Our engineering team operates on an agile methodology with two-week sprints that result in a new release. This allows us to regularly update our platform with new features for our customers and keep our managed environments up to date with the latest releases and patches.
Since a major upgrade to our management system was released early in 2015, we have been operating to a two-weekly cycle of sprints and releases. The engineering team have put in place the tools we need to keep the development process agile and lean. We have implemented continuous integration services, automated build and release procedures and development processes that are paying real dividends by allowing us to accelerate the delivery of new functionality to our customers.

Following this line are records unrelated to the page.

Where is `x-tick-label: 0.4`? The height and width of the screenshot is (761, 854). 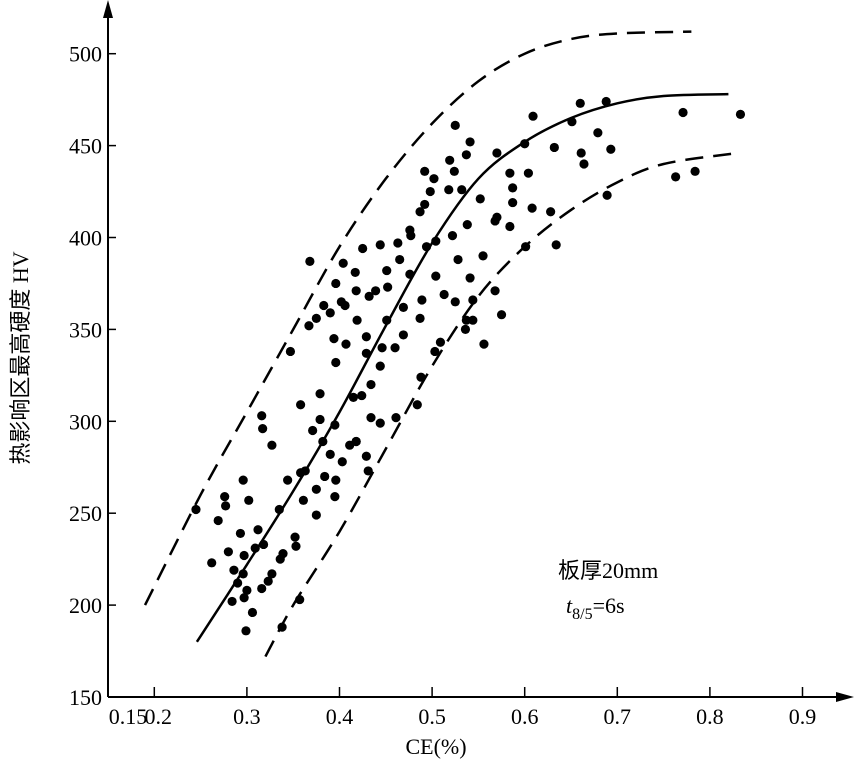 x-tick-label: 0.4 is located at coordinates (340, 716).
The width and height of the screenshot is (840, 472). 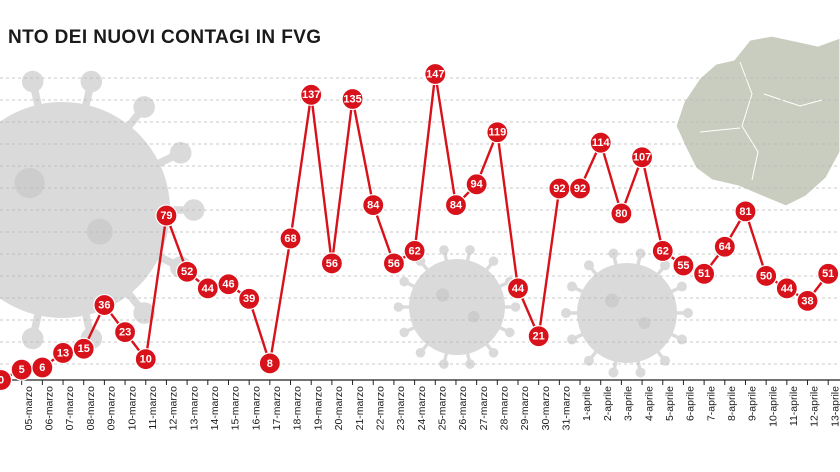 I want to click on data-label: 81, so click(x=745, y=212).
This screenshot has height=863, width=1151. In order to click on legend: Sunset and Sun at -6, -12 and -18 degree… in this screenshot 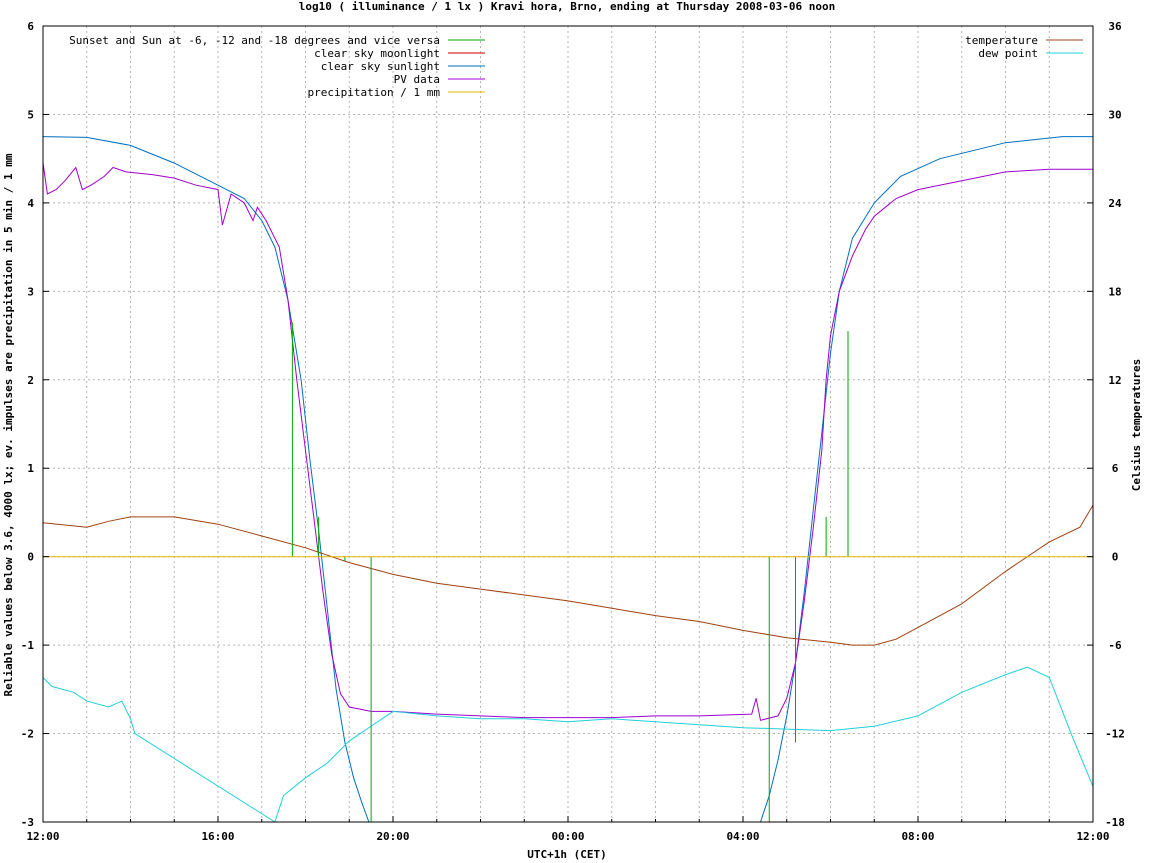, I will do `click(576, 66)`.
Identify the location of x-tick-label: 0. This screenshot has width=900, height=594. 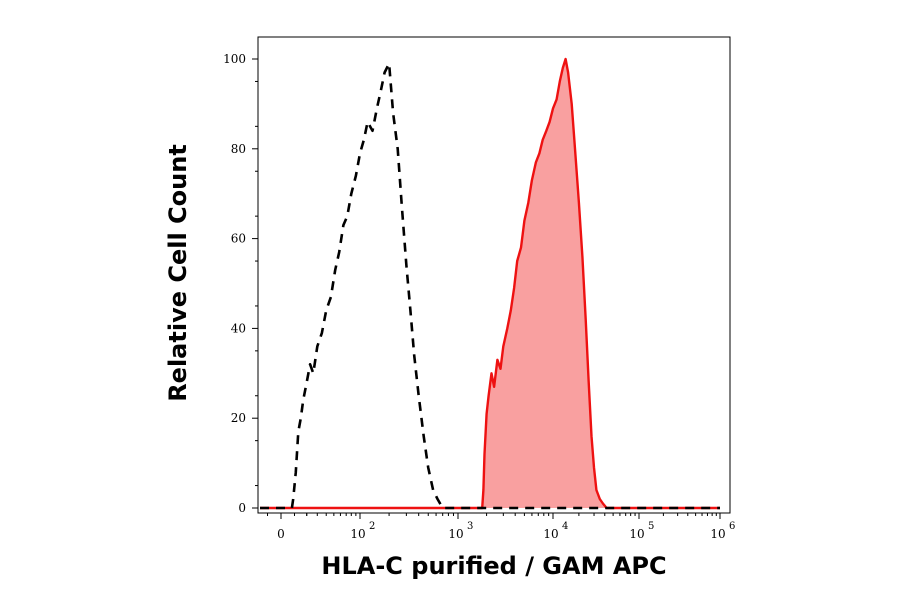
(281, 534).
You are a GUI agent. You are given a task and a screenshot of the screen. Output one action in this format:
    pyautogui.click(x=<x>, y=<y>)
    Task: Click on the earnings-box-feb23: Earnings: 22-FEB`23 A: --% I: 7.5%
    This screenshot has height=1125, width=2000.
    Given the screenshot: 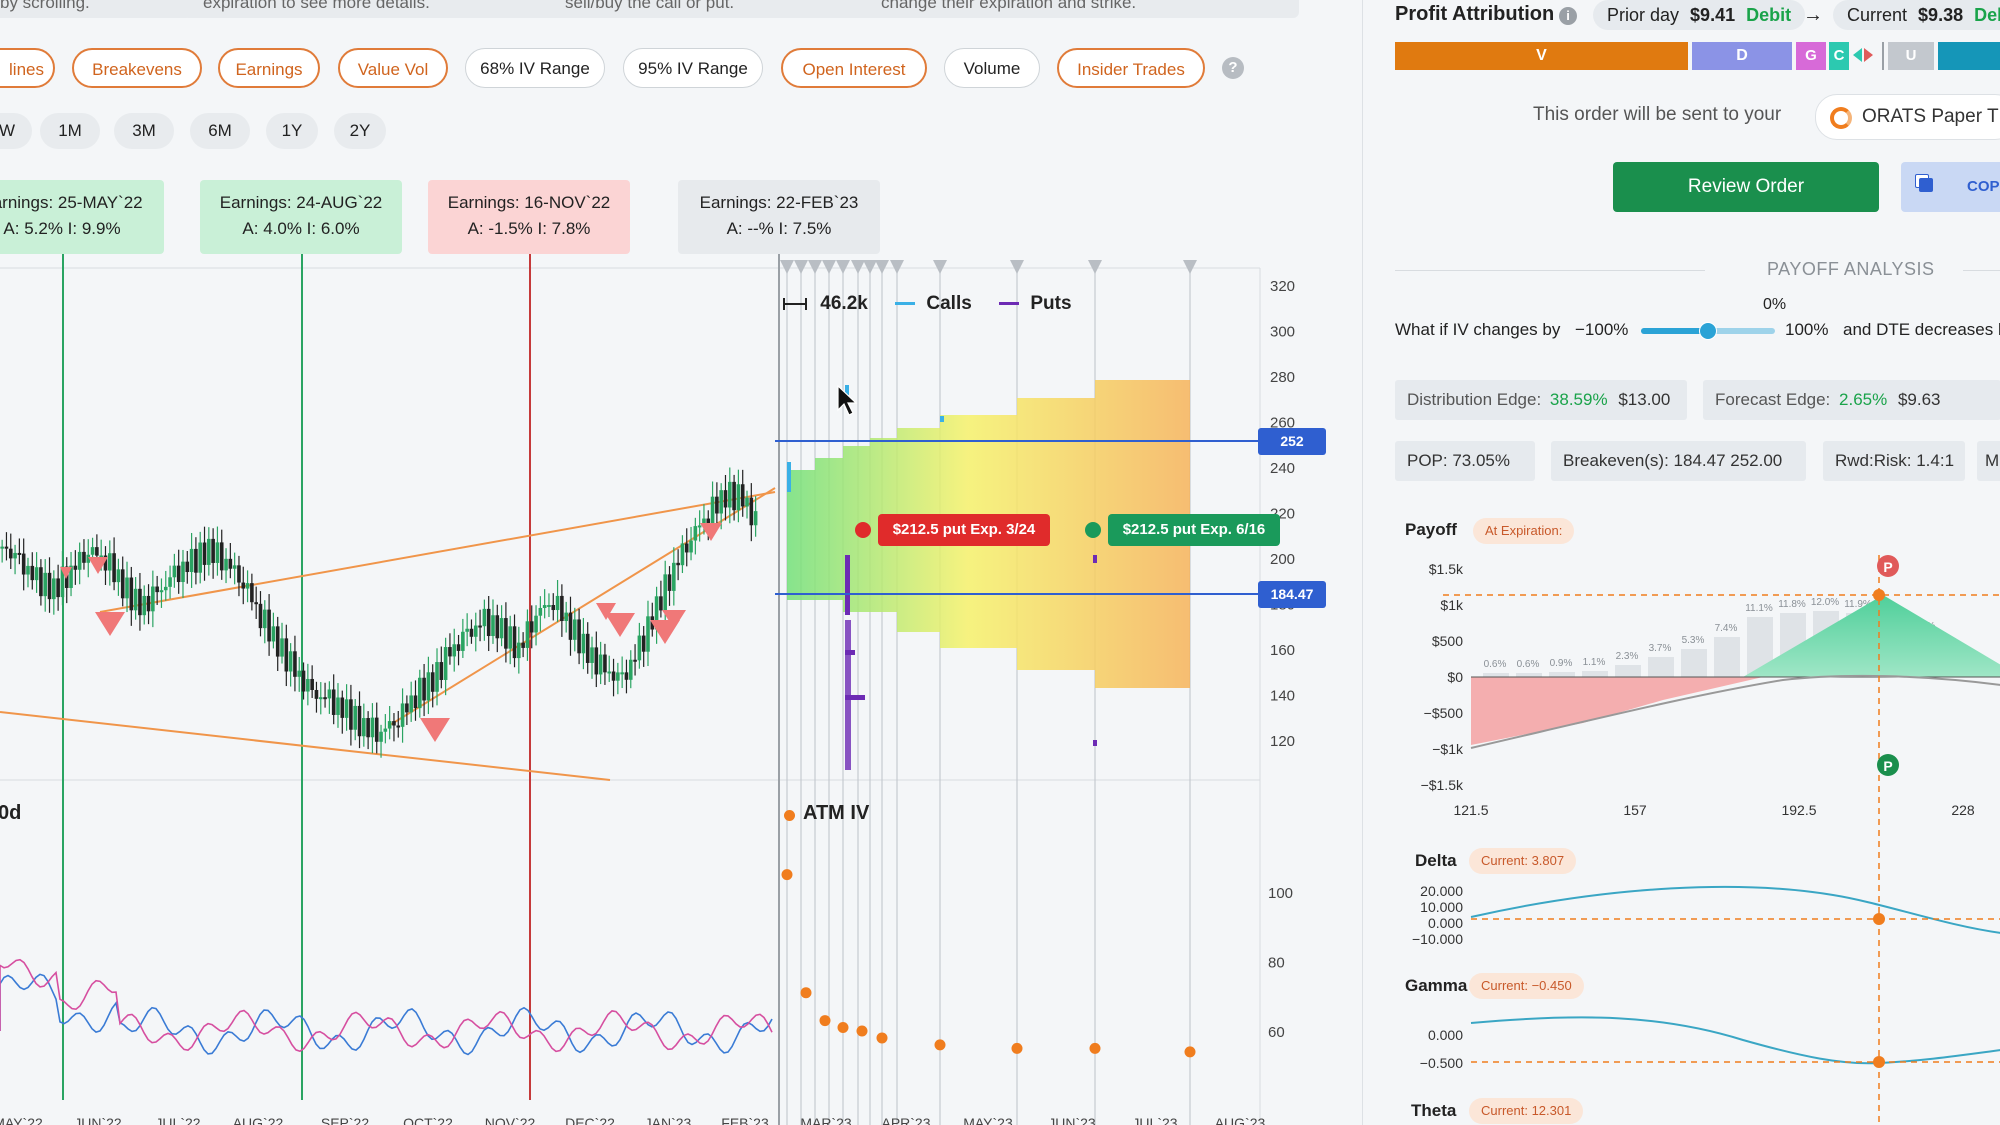 What is the action you would take?
    pyautogui.click(x=779, y=217)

While we’ve been putting these internal improvements in place we’ve also released a number of enhancements to our system that are improving the service we provide to our customers.
Some of the highlights over the last couple of months include:
- Upgrading our standard Apache Cassandra image to 2.0.13 and then 2.0.14 – 2.0.13 has been rolled out initially to all our customers who required the fix to the nodetool cleanup; we are beginning the process of rolling out 2.0.14 to our remaining customers.
- Rebuilding our base OS image for Cassandra nodes to use the latest version of CoreOS, removing the use of BTRFS which had been causing us issues in managing available disk space on the OS and logging partitions of our nodes; all customers will be upgrade to this image as part of the 2.0.14 upgrade.
- Providing the ability for customers to add nodes to their cluster directly from our dashboard. Currently, this logs a ticket for our support to team to check the health of the cluster before releasing our provisioning system to automatically provision the nodes. We have been deliberately cautious in including this manual check and expect to remove it in the near future to allow immediate provisioning of new nodes by customers.
- Providing the ability for customers to whitelist a network range through the firewall to their Cassandra cluster. Previously, only individual IPs were supported. This feature is important if you are connecting to Instaclustr from an environment such as Heroku where you can’t control the source IP.
- Introduced a new monitoring architecture based on Reimann. This immediately improved our ability to detect and respond to issues with customer Cassandra clusters. It also lays the architectural foundation for planned future enhancements such as providing greater customer visibility into cluster status (above what is currently available though OpsCenter) and development of predictive monitoring and automated failure resolution.
- Started restructuring our dashboard UI to accommodate some of the new features that we have planned.
As well as these features that are already released, we’ve made big steps towards completing a number of other significant features that we will be releasing over the next month or two. We expect the foundations we have laid to allow us to accelerate the pace of enhancements and are excited about driving the Instaclustr service to amazing levels of reliability, functionality and ease of use.